Having concluded there was “probably” racial bias in Miller-El’s jury selection process, the Supreme Court had to decide whether this conclusion was constitutionally sufficient to find that the Fifth Circuit Court of Appeals erred when it concluded that Miller-El had failed to show by clear and convincing evidence that the state courts’ findings were wrong. On this point, the nation’s high court didn’t mince its words:

‘We find [the Fifth Circuit] conclusion as unsupportable as the ‘dismissive and strained interpretation’ of his evidence that we disapproved when we decided Miller-El was entitled to a certificate of appealability. It is true, of course, that at some points the significance of Miller-El's evidence is open to judgment calls, but when this evidence on the issues raised is viewed cumulatively its direction is too powerful to conclude anything but discrimination.

”In the course of drawing a jury to try a black defendant, 10 of the 11 qualified black venire panel members were peremptorily struck. At least two of them, Fields and Warren, were ostensibly acceptable to prosecutors seeking a death verdict, and Fields was ideal. The prosecutors' chosen race-neutral reasons for the strikes do not hold up and are so far at odds with the evidence that pretext is the fair conclusion, indicating the very discrimination the explanations were meant to deny.

”The strikes that drew these incredible explanations occurred in a selection process replete with evidence that the prosecutors were selecting and rejecting potential jurors because of race. At least two of the jury shuffles conducted by the State make no sense except as efforts to delay consideration of black jury panelists to the end of the week, when they might not even be reached. The State has in fact never offered any other explanation. Nor has the State denied that disparate lines of questioning were pursued: 53% of black panelists but only 3% of nonblacks were questioned with a graphic script meant to induce qualms about applying the death penalty (and thus explain a strike), and 100% of blacks but only 27% of nonblacks were subjected to a trick question about the minimum acceptable penalty for murder, meant to induce a disqualifying answer. The State's attempts to explain the prosecutors' questioning of particular witnesses on nonracial grounds fit the evidence less well than the racially discriminatory hypothesis.

”If anything more is needed for an undeniable explanation of what was going on, history supplies it. The prosecutors took their cues from a 20-year-old manual of tips on jury selection, as shown by their notes of the race of each potential juror. By the time a jury was chosen, the State had peremptorily challenged 12% of qualified nonblack panel members, but eliminated 91% of the black ones.

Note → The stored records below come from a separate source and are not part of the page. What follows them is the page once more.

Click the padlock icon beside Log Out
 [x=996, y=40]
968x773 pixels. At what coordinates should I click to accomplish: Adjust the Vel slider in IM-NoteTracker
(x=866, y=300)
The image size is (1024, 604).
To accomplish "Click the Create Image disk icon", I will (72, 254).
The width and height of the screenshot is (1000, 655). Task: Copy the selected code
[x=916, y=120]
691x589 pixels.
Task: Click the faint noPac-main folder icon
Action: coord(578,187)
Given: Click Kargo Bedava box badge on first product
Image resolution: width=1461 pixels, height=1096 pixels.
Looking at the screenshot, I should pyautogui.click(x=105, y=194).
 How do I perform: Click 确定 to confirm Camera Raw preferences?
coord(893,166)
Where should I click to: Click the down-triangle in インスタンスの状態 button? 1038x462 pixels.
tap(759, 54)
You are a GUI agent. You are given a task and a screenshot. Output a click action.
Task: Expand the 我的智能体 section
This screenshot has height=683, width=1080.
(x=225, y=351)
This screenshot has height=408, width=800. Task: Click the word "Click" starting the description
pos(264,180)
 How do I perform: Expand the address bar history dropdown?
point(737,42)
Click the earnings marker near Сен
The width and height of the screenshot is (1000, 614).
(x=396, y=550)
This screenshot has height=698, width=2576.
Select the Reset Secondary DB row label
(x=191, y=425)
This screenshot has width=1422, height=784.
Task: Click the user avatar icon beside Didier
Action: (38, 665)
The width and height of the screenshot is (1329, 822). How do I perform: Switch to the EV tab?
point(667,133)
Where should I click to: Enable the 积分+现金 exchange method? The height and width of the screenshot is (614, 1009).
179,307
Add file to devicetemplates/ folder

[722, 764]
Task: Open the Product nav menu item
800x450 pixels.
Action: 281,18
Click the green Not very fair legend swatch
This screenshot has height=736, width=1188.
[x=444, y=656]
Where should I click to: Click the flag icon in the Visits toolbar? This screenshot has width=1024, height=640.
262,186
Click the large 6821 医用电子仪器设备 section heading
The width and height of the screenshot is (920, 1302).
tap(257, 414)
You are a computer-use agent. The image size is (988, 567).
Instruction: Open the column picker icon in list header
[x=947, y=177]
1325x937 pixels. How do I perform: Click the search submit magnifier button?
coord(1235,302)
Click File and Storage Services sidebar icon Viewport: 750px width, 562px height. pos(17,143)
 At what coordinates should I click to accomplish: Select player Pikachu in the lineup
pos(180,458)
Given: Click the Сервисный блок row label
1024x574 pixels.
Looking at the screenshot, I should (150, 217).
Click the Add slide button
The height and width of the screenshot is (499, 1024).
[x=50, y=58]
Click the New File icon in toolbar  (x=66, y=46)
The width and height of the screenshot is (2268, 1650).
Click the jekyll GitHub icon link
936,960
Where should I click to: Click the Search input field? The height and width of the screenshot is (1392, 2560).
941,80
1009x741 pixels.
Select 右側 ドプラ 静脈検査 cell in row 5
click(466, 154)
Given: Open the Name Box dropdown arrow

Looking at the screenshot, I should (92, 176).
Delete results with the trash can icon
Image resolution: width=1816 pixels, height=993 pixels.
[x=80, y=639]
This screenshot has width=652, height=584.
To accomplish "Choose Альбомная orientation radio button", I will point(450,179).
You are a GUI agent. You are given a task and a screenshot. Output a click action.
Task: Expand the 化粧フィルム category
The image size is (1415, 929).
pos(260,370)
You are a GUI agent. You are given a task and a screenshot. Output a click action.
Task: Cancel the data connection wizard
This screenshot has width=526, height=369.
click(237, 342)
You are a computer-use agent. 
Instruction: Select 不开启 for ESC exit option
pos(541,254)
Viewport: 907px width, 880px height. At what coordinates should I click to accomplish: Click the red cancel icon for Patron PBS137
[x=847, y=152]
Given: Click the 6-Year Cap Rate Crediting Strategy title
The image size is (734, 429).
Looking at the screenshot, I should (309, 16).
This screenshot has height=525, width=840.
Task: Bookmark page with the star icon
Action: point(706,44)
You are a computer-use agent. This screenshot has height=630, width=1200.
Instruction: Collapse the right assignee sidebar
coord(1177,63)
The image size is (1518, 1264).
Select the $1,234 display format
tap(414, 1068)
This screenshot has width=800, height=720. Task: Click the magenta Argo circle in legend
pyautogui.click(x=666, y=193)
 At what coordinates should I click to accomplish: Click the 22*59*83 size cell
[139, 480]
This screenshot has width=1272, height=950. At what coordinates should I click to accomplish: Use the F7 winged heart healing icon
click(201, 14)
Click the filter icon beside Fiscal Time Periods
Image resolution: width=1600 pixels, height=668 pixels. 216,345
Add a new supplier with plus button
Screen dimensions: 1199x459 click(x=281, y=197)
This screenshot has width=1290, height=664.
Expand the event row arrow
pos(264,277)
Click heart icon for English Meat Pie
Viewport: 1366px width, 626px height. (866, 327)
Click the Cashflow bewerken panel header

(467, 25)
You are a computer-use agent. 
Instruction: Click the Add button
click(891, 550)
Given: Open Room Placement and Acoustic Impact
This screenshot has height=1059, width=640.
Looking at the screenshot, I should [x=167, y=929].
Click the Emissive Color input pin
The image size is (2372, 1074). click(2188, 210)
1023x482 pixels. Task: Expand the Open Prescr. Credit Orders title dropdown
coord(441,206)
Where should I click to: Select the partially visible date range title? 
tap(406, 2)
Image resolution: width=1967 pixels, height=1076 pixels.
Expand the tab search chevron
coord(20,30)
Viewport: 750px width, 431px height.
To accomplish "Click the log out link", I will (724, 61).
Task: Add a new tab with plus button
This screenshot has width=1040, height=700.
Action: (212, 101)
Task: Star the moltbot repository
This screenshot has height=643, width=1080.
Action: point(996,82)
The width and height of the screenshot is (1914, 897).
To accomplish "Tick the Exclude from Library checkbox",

”It blinks reality to deny that the State struck Fields and Warren, included in that 91%, because they were black. The strikes correlate with no fact as well as they correlate with race, and they occurred during a selection infected by shuffling and disparate questioning that race explains better than any race-neutral reason advanced by the State. The State's pretextual positions confirm Miller-El's claim, and the prosecutors' own notes proclaim that the Sparling Manual's emphasis on race was on their minds when they considered every potential juror.” Id., at 265-66.

Despite this pointed reversal by the Supreme Court, the Fifth Circuit continues to have a problem finding “purposeful discrimination” in cases raising Batson claims, as evidenced by the Supreme Court’s most recent reversal of the appeals court in Snyder v. Louisiana, 552 U.S. _____ (March 22, 2008).